Task -> Continue the interview with Michele Dougherty about the JUICE magnetometer, picking up after its last line.

Source text ->
————————
Prof Michele Dougherty spills the JUICE
Felix speaks to Michele Dougherty about her role as Principal Investigator on JUICE’s magnetometer.
Photo: Imperial College London
From the view in Michele Dougherty’s office one can see into central London across Hyde Park. It’s a beautiful day, and the late September heat is almost as warm as Michele’s welcome into her office. One of the most immediate things one notices about Michele is her charisma - we speak to her with more ease than we would have thought, and the interview flows more like a conversation than anything else.
Michele Dougherty, Head of the Physics Department, is renowned for her pioneering work in planetary science, and her role as the Principal Investigator for the magnetometer instrument on the JUpiter ICy moons Explorer (JUICE) mission stands as a testament to her expertise and dedication to unraveling the mysteries of our solar system. In this interview, we delve into Michele’s remarkable journey and her critical contributions to the JUICE mission, which is poised to provide unprecedented insights into the enigmatic icy moons of Jupiter: Ganymede, Callisto, and Europa. Her work not only involves deciphering the complex magnetic environments of these moons but also holds the potential to reveal the presence of liquid water, an essential ingredient for the emergence of life beyond Earth. Michele’s leadership and scientific acumen shine as we explore the intricate dance of
magnetism and the tantalizing prospects of extraterrestrial oceans in an ongoing quest to further understand the cosmos.
Personal philosophy
M: When you lead these missions, do you have a personal philosophy? Cassini, for example, ran from 1997 to 2017, it’s 20 years and these missions take place over such a long period of your life.
I wasn’t involved in Cassini right at the start, I became involved once it was launched. It was launched in 1997, and ended in 2017.
I see JUICE as a way of paying back for Cassini, I wasn’t involved in the initial ideas about Cassini - in doing so I became involved in all the great science without getting involved from the start. JUICE is a payback, and I do hope I’m around once we get there.
To put it into context, we first started thinking about a Jupiter-like mission back in 2008/2009, I was asked to lead the Science Definition team, put the mission together, and we sent the proposal to the European Space Agency (ESA) in 2012. I then stepped back, as I wanted to propose to build an instrument. During the COVID lockdown we started building the instrument, and then launch was halfway through!
Developing a magnetometer
T: Proposing an instrument to the ESA - is it a competitive process?
Oh, yeah - it’s a competitive process. What we did on the team is we looked at the science, put together a model payload, and suggested to ESA that this is what we think are the instruments needed to do the science, and used that as a basis to then put out a call saying these are the instruments we’re looking out for, you could even propose a separate instrument. It is an international competition, people around the world propose, you feel very nervous if you don’t get chosen! I ensured that a number of competitors were on my team, making it easier for them to choose. In the end, there were three or four different teams that put forward a proposal for the magnetometer instrument. Fortunately they chose us - and then that was the start of the hard work - we said in our proposal we can do all of this great science - but we needed to make sure we could build the instrument so we could actually do it - and I think we have - it’s a beautiful instrument - even if I say so myself!
————————
Source material ->

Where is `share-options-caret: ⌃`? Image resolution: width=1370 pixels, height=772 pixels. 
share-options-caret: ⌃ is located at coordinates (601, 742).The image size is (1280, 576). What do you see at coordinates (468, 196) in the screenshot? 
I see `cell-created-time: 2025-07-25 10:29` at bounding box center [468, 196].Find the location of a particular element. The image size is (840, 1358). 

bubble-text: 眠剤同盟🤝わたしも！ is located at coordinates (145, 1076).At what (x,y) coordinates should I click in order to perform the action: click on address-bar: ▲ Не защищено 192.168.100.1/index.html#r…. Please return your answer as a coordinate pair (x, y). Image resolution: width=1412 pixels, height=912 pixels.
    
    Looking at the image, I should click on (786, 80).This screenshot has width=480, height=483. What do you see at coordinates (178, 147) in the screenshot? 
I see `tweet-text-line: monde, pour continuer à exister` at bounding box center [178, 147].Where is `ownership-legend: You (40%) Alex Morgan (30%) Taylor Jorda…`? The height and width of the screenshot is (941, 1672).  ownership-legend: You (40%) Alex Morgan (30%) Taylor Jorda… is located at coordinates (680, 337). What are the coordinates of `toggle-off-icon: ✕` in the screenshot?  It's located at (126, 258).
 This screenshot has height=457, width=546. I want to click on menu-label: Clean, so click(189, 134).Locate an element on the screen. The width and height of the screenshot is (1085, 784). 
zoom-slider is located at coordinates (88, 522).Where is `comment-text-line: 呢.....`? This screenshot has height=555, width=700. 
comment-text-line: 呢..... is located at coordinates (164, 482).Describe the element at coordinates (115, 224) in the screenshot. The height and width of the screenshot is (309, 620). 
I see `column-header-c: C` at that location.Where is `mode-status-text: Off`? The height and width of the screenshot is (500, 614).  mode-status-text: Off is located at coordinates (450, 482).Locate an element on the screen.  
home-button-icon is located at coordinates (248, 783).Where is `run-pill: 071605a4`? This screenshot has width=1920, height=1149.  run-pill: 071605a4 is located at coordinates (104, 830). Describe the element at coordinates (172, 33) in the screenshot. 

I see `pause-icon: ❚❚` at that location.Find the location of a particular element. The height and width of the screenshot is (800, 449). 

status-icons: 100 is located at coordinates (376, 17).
————————
Output below ->
M: We spoke to Dr. Nicola Fox earlier this year, head of Science at NASA, and she discussed Imperial’s prestige with magnetometers on projects like JUICE, the Parker Solar Probe; what makes Imperial so good at making magnetometers?
From my perspective, the most important thing is that we’re driven by the science that we want to do. We don’t just crank the handle and build instruments, we decide what science we want to be involved in, and lead, and build the instruments linked to that. That’s our strength, we’re driven by the science. We have a fantastic engineering team, but it’s the science that we do that drives what we want to build. We’re never sure if we’ll be chosen - but if we’re chosen that’s of course great!
T: How are magnetometers used in planetary science? What types of magnetometer are used in your
missions?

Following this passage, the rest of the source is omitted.